• [DIRECTIONS FOR THIS TASK] Restate word for word the lines of the entries below, starting with the line that holds "624x736 pixels." and ending with the line that holds "Task: Switch to the Data tab", and no others.

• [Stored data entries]
• • • • • • •

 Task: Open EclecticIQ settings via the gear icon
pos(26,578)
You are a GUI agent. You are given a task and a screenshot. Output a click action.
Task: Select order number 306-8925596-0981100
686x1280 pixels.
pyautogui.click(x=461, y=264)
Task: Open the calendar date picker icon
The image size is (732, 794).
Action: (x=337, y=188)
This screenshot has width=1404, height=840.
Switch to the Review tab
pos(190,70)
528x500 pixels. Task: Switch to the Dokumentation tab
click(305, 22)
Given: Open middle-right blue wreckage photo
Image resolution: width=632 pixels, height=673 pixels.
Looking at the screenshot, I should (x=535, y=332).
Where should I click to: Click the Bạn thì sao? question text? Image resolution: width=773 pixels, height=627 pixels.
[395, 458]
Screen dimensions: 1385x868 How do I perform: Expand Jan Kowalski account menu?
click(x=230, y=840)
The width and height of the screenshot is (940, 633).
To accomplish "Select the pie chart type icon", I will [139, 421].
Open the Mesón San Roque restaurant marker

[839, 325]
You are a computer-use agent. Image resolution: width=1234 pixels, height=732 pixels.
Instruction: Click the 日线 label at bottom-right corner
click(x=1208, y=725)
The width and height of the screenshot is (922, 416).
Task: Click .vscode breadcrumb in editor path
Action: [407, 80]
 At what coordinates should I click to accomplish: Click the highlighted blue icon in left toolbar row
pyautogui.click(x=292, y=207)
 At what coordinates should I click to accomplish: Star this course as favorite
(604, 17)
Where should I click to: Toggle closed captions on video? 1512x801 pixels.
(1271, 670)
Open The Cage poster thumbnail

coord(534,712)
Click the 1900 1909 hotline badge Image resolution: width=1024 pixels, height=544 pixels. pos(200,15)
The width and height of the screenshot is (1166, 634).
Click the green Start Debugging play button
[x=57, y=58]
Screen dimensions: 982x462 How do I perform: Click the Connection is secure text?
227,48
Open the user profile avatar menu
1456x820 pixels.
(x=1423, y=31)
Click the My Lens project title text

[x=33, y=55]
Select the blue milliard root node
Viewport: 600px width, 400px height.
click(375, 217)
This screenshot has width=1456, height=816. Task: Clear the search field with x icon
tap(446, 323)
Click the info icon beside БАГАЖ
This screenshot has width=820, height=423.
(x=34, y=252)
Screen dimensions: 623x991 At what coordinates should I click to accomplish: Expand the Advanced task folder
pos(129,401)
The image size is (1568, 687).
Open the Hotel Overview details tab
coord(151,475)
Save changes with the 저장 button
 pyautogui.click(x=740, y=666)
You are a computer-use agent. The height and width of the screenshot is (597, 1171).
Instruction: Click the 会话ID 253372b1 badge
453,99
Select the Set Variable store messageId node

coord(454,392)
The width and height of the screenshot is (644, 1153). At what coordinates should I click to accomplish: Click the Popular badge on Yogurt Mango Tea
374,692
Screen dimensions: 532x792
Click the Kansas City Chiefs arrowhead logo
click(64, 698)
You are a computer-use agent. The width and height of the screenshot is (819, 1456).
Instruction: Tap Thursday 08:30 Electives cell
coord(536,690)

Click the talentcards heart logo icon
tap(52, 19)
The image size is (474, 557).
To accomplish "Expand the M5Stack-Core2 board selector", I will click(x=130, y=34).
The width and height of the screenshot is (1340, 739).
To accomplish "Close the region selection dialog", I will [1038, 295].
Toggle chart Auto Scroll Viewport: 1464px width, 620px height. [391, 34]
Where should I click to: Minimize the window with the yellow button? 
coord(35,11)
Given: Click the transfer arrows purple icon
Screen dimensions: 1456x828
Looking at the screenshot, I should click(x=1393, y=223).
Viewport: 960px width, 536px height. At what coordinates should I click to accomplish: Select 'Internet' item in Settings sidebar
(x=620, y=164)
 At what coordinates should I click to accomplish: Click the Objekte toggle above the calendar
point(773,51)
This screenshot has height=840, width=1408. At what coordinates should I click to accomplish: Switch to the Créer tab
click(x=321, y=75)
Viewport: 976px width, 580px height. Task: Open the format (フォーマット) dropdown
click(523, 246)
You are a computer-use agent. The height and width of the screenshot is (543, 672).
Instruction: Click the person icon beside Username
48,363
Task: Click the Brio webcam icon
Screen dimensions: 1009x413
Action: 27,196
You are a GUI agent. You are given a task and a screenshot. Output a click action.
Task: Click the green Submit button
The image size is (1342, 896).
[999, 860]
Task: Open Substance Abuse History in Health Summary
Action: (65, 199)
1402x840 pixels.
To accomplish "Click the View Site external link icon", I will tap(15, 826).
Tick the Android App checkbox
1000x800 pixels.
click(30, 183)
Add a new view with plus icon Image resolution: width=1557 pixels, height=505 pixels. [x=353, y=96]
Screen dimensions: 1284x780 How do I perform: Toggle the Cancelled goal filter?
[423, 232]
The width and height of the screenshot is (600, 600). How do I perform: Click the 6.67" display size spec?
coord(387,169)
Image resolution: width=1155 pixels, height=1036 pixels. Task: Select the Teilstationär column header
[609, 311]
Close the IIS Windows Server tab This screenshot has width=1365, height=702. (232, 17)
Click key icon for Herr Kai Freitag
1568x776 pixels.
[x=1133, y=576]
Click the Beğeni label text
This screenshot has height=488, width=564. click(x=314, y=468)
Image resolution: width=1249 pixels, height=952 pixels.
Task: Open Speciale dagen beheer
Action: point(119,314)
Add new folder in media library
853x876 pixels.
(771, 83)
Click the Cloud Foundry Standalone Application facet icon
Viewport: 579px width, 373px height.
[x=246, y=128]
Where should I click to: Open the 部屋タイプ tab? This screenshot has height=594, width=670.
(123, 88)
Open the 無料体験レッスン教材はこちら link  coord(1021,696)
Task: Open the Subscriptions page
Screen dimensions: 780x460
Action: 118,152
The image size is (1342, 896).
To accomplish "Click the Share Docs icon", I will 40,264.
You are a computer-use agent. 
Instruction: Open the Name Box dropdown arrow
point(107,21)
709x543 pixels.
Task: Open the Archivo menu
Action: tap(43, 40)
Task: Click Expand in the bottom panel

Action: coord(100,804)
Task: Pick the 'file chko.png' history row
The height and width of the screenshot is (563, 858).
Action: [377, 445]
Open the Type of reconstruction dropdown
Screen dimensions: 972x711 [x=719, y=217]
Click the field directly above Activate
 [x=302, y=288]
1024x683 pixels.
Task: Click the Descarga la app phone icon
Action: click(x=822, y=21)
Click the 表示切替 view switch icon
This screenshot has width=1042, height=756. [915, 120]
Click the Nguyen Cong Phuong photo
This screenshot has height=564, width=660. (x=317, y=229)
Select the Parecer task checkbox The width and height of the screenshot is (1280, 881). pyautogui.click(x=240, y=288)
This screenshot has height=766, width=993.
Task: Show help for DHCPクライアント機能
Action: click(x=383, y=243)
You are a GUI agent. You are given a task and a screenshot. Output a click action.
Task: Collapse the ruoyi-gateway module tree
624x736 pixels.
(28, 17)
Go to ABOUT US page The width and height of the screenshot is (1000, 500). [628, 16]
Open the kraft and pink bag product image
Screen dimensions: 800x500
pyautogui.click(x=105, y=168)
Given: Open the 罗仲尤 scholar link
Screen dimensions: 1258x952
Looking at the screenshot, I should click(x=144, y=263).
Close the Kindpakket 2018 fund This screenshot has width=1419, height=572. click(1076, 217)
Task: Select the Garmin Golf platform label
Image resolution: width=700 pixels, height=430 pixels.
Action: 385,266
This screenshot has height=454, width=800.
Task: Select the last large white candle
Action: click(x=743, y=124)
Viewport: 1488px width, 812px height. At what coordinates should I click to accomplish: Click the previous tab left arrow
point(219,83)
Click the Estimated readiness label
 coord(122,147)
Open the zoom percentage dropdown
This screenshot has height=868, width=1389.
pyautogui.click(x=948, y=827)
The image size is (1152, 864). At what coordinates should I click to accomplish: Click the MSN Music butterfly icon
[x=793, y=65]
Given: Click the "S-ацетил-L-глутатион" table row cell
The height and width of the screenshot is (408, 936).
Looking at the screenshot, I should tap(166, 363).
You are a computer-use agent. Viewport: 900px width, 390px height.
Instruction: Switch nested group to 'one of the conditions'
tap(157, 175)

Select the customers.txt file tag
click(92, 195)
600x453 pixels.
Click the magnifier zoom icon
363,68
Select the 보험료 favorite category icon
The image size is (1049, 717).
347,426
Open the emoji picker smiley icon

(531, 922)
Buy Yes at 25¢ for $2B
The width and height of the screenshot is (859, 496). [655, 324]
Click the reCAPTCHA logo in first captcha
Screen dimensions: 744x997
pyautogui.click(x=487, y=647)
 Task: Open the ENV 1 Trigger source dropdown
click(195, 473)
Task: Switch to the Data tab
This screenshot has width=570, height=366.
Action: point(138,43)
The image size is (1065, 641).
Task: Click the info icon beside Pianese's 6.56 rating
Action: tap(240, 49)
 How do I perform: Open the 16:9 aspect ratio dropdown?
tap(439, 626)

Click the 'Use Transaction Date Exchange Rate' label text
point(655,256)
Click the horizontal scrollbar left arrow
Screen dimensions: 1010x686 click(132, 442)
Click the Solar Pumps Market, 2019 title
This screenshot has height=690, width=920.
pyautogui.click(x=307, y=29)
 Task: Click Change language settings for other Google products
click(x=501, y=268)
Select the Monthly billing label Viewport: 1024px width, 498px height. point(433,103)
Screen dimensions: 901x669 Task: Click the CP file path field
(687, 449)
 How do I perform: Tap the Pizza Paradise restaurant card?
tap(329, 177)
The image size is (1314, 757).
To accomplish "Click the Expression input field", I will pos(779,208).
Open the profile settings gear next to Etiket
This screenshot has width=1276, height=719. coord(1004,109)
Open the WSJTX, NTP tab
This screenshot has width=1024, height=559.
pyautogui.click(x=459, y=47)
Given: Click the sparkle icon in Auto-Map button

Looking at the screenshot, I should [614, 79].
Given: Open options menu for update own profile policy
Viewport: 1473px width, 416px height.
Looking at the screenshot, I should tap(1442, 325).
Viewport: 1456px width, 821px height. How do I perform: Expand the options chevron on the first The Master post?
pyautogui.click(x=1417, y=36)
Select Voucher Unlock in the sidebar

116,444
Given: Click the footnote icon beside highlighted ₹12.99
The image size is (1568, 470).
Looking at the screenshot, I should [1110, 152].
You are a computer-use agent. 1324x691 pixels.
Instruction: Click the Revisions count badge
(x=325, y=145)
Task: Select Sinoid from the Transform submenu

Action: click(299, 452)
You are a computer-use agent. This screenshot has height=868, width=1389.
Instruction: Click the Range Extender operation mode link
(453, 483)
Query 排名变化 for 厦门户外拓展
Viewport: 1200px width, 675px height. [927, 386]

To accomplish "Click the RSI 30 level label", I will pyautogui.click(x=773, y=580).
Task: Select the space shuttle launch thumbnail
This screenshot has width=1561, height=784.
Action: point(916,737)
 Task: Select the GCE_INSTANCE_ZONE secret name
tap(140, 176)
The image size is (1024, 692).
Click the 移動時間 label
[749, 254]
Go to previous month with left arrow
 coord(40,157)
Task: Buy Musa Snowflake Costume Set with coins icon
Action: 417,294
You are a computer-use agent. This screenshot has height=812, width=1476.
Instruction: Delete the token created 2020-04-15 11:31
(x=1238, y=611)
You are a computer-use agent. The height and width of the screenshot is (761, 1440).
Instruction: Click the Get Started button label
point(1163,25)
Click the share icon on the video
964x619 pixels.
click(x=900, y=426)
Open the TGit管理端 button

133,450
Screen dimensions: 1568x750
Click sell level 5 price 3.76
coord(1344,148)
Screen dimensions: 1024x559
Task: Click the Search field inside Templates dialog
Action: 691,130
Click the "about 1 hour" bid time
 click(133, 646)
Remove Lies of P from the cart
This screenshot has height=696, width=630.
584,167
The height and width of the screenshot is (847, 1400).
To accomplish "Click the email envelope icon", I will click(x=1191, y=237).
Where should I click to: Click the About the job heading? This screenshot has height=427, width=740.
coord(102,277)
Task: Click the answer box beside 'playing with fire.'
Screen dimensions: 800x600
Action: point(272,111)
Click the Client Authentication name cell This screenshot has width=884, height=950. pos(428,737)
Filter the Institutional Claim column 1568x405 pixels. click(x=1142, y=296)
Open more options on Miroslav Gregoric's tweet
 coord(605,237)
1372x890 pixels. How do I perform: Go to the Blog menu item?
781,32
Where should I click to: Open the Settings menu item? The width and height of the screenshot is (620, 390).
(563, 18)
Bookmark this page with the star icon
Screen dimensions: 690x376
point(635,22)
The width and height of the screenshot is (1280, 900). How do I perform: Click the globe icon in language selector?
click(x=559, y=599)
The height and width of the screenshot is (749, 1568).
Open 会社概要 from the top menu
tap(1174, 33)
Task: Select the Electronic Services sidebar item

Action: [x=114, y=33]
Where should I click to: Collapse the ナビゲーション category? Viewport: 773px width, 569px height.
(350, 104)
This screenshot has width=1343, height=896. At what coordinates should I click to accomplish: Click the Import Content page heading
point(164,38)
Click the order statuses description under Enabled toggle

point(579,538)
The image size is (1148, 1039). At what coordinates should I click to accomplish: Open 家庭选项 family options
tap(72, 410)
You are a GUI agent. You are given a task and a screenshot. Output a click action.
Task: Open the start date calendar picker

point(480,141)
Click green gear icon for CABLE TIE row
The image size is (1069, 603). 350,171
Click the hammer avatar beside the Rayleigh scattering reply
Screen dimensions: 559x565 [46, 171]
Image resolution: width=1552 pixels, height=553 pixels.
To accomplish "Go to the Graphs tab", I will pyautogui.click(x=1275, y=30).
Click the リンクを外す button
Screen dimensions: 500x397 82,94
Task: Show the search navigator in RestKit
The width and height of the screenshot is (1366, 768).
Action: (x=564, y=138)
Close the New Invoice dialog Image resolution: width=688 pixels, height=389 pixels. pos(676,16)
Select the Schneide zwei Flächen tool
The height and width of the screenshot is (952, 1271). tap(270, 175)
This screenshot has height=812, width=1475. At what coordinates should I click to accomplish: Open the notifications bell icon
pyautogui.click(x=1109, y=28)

• • • • • • •

• [ANSWER TO THIS PROBLEM]
624x736 pixels.
(28, 17)
Go to ABOUT US page The width and height of the screenshot is (1000, 500). [628, 16]
Open the kraft and pink bag product image
Screen dimensions: 800x500
pyautogui.click(x=105, y=168)
Given: Open the 罗仲尤 scholar link
Screen dimensions: 1258x952
Looking at the screenshot, I should click(x=144, y=263).
Close the Kindpakket 2018 fund This screenshot has width=1419, height=572. click(1076, 217)
Task: Select the Garmin Golf platform label
Image resolution: width=700 pixels, height=430 pixels.
Action: 385,266
This screenshot has height=454, width=800.
Task: Select the last large white candle
Action: click(x=743, y=124)
Viewport: 1488px width, 812px height. At what coordinates should I click to accomplish: Click the previous tab left arrow
point(219,83)
Click the Estimated readiness label
 coord(122,147)
Open the zoom percentage dropdown
This screenshot has height=868, width=1389.
pyautogui.click(x=948, y=827)
The image size is (1152, 864). At what coordinates should I click to accomplish: Click the MSN Music butterfly icon
[x=793, y=65]
Given: Click the "S-ацетил-L-глутатион" table row cell
The height and width of the screenshot is (408, 936).
Looking at the screenshot, I should tap(166, 363).
You are a computer-use agent. Viewport: 900px width, 390px height.
Instruction: Switch nested group to 'one of the conditions'
tap(157, 175)

Select the customers.txt file tag
click(92, 195)
600x453 pixels.
Click the magnifier zoom icon
363,68
Select the 보험료 favorite category icon
The image size is (1049, 717).
347,426
Open the emoji picker smiley icon

(531, 922)
Buy Yes at 25¢ for $2B
The width and height of the screenshot is (859, 496). [655, 324]
Click the reCAPTCHA logo in first captcha
Screen dimensions: 744x997
pyautogui.click(x=487, y=647)
 Task: Open the ENV 1 Trigger source dropdown
click(195, 473)
Task: Switch to the Data tab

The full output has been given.